Article Text
Abstract
Aims and Objectives The range of how trauma is experienced by each individual can be as varied as the injuries themselves. The aims of this study were to investigate the effect of increasing overall ISS and differences in pattern of injury on mortality and development of Multiple Organ Dysfunction Syndrome (MODS), as well as exploring how injury characteristics influence patient response and clinical journey. The potential to distinguish groups of patients likely to have poor outcomes will allow the focusing of research priorities, targeted clinical interventions, and preventative measures with the aim of ameliorating this impact.

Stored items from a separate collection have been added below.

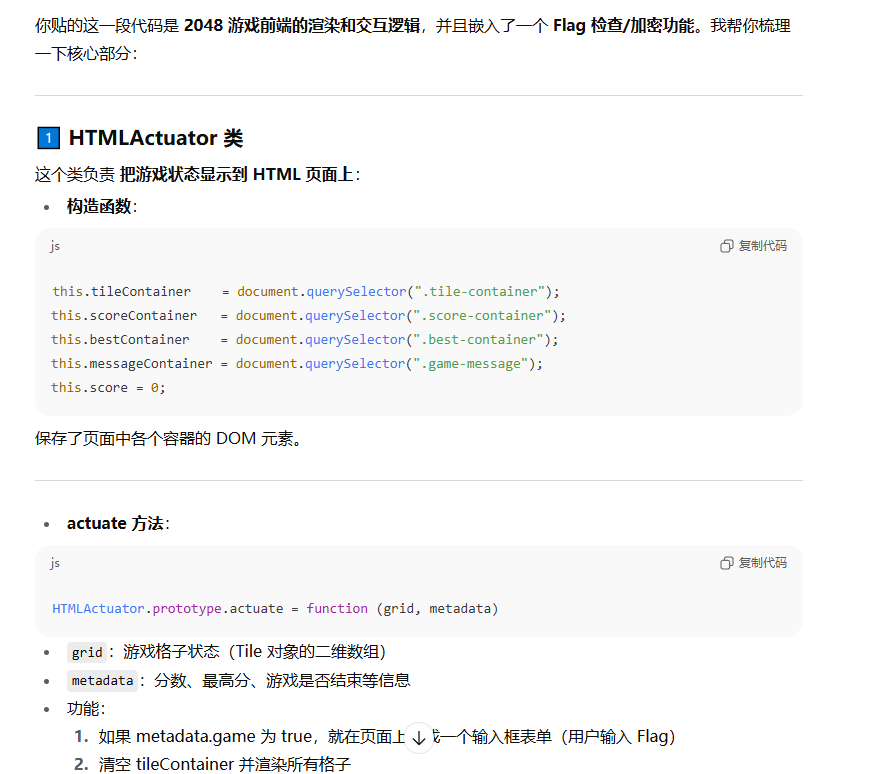Click the copy icon in the actuate code block

727,563
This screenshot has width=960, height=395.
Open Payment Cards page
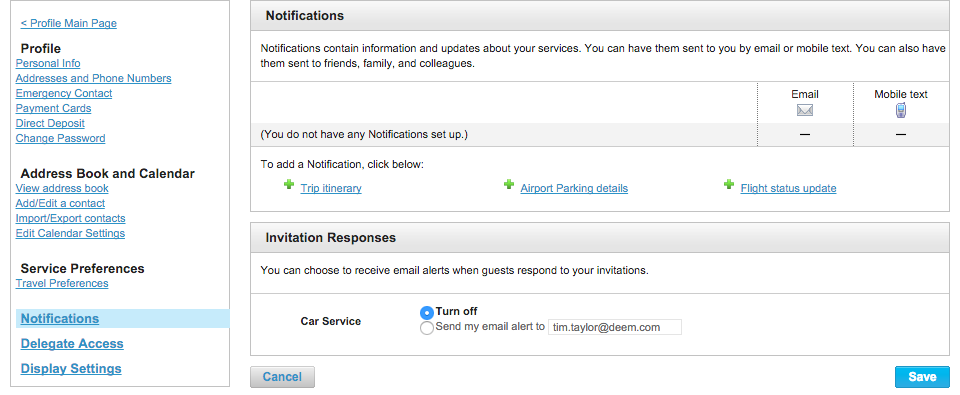pos(53,108)
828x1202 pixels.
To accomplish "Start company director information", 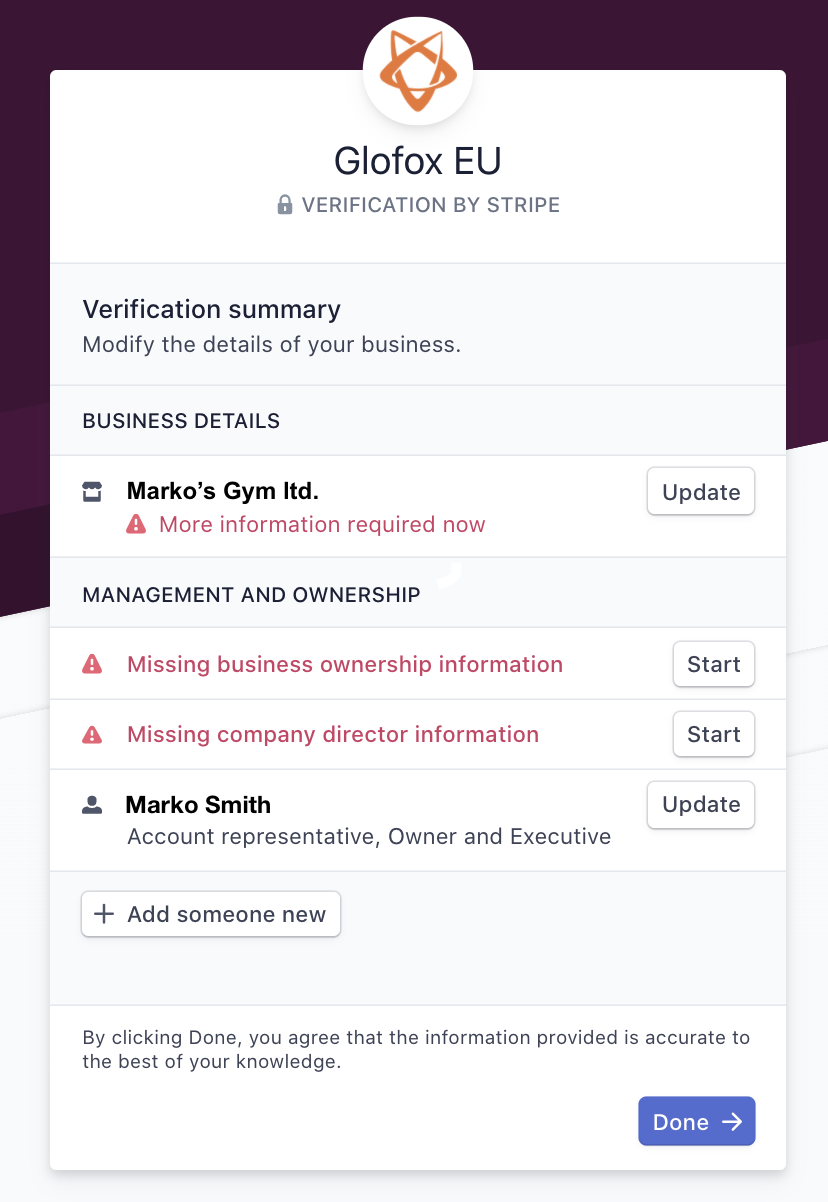I will tap(714, 734).
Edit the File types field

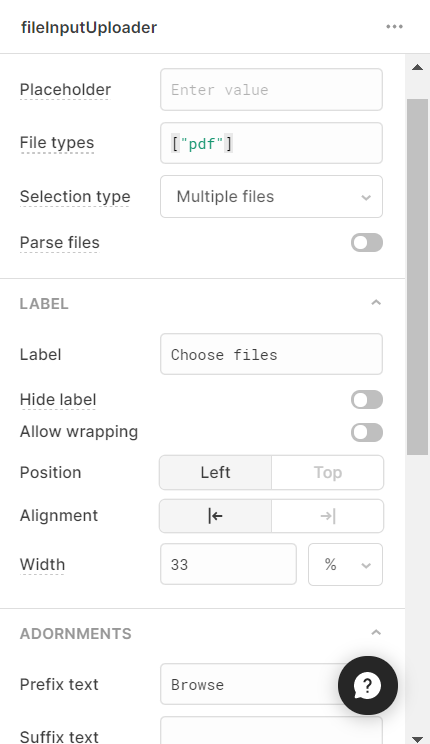[x=271, y=143]
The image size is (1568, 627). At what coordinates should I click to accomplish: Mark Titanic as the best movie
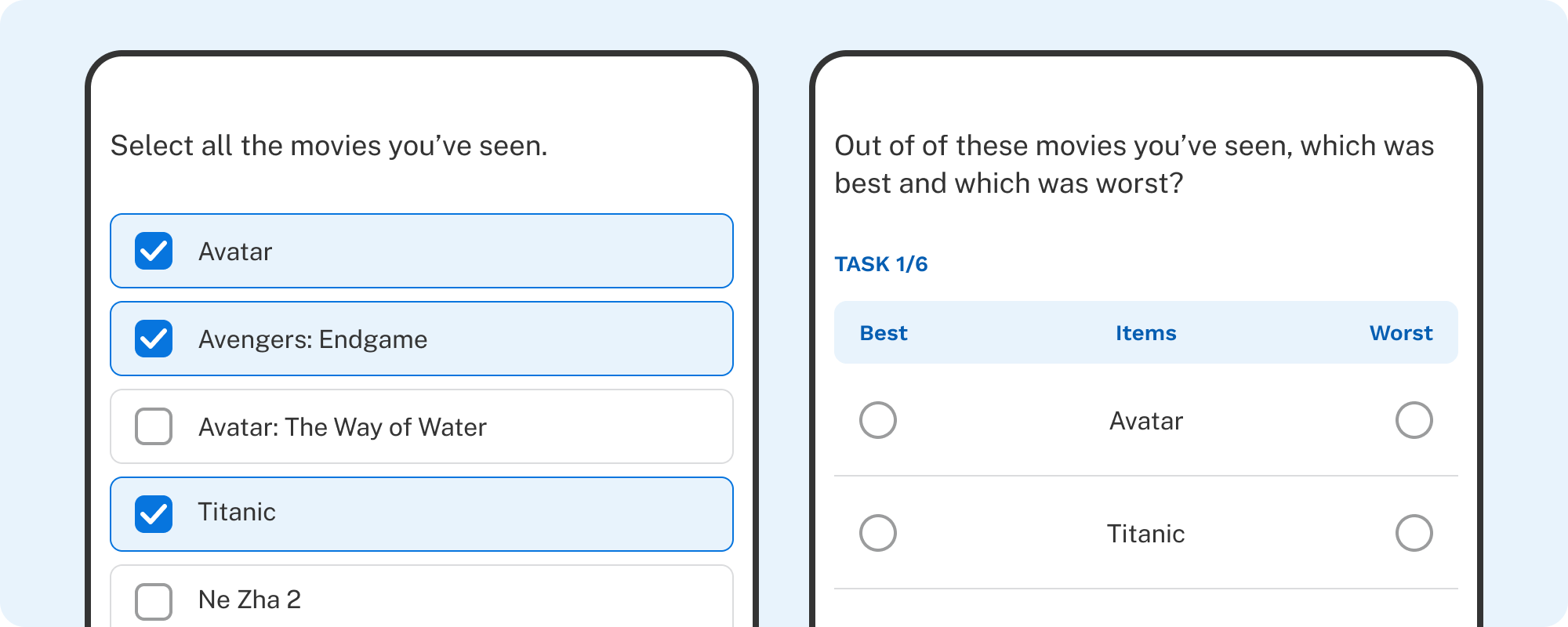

Method and Design Prospectively collected data from 2432 patients recruited to the ACIT-II study (REC approval: 07/Q0603/29) at the Royal London Hospital were used. Patients were eligible if they arrived in the ED within two hours of injury and met local criteria for trauma team activation. Patients were categorised into injury severity groups (Control, Mild, Moderate, Severe, Critical, Super Critical) based on their ISS scores and alternatively categorised into groups of patients with similar injury patterns (A, B, C, D, E, F) using K-means clustering based on regional AIS scores. Multivariable logistic regression was performed using clinical physiology and demographic data, with final model selection based on bidirectional stepwise search.
Results and Conclusion 28 day mortality and MODS both increased with increasing injury severity, with a potential threshold value for poorer mortality outcomes at ISS ≥25. When clustered by injury pattern, groups containing more head-injured patients showed worse mortality, despite having more normal physiology at presentation. The three groups with the highest (relatively similar) median ISS values showed similar predicted probability of developing MODS despite differing injury patterns. Findings suggest that both methodologies may have relevance for assessing the relationship between injury severity and outcome, with injury pattern exerting particular influence on mortality and severity relating more to the development of MODS.